* What the exercise asks: Find every line in the listing below that contains the string "with" and copy each such line. Case counts.

---------- Data for this exercise

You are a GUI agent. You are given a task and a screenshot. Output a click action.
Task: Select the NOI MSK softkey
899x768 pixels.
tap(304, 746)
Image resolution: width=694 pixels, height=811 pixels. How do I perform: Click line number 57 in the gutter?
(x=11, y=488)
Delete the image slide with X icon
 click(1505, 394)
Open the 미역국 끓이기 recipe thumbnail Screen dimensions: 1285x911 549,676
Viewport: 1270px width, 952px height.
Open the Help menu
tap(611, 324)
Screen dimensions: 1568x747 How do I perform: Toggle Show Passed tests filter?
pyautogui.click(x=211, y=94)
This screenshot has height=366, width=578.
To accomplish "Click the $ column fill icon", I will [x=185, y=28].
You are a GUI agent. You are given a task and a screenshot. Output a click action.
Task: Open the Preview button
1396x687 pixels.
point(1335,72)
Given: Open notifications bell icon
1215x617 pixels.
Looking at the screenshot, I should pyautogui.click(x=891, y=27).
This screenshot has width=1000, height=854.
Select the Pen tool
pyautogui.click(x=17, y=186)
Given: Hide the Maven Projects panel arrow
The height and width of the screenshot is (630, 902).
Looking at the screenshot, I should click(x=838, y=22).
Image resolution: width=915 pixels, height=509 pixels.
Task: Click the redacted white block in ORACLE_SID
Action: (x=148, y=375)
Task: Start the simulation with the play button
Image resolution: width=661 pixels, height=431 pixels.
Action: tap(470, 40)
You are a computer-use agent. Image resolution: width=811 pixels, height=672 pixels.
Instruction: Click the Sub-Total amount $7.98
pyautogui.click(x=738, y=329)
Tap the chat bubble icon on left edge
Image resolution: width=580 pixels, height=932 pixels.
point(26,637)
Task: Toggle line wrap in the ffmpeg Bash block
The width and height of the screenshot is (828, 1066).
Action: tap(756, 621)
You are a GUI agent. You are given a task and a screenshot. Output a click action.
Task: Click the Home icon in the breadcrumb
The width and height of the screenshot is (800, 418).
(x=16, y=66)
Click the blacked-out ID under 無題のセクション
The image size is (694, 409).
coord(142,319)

--------------------

* Answer to this task:
Delete the image slide with X icon
Task: Start the simulation with the play button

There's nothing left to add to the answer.